“You have a great town here,” observed Roderick.

“We have about 1200 to 1500 people and 18 saloons!” laughed the other. “And every saloon has a gambling lay-out—anything from roulette to stud-poker. Over yonder is Brig Young’s place. Here is Southpaw’s Bazaar. The Red Dog is a little farther along; the Golden Eagle is one of the largest gambling houses in the town. We’ll have our supper first, and then I’ll take you over to Brig Young’s and introduce you.”

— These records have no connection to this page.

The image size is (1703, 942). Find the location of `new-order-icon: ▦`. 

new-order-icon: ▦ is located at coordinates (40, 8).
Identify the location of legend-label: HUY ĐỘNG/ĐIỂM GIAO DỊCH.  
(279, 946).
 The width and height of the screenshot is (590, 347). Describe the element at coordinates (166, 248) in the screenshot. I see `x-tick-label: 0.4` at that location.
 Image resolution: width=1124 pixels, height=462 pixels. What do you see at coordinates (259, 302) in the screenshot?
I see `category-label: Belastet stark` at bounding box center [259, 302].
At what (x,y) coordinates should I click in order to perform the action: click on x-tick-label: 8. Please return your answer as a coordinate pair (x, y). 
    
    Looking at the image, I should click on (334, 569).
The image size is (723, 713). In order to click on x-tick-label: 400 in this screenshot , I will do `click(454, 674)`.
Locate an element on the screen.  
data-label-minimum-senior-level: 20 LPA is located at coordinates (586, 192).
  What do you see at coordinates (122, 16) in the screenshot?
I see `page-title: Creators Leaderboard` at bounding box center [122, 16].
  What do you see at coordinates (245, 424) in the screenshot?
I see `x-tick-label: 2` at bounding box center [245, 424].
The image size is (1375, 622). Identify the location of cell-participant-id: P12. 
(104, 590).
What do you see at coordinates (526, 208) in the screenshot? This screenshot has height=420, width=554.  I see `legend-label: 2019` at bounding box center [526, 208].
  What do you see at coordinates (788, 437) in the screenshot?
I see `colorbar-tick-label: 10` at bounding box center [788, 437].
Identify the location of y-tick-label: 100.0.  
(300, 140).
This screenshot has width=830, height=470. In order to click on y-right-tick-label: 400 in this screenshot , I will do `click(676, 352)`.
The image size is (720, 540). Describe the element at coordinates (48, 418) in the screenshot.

As they turned across the street they met a man coming toward them. He was straight and tall, rather handsome, but a gray mustache made him seem older than his years.

“Hello, here is Mr. Grady. Mr. Grady, I want to introduce you to a newcomer. This is Mr. Roderick Warfield.”

“Glad to meet you, Mr. Warfield,” said Grady in a smooth voice and with an oleaginous smile. To Roderick the face seemed a sinister one; instinctively he felt a dislike for the man.

“Your town is quite up-to-date, with all its brilliant electric lights,” he observed with a polite effort at conversation.

“Yes,” replied Grady, “but it is the monthly pay roll of my big smelting company that supports the whole place.”

There was a pomposity in the remark and the look that accompanied it which added to Roderick’s feelings of repulsion.

“Oh, I don’t know,” interposed Grant Jones, in a laughing way. “We have about five hundred prospectors up in the hills who may not yet be producers, but their monthly expenditures run up into pretty big figures.”

“Of course, that amounts to something; but think of my pay roll,” replied Grady, boastingly. “Almost a thousand men on my pay roll. We have the biggest copper mine in the Rocky Mountain region, Mr. War-field. Come down some day and see the smelter,” he added as he extended his hand in farewell greeting, with a leer rather than a smile on his face. “I’ll give you a pass.”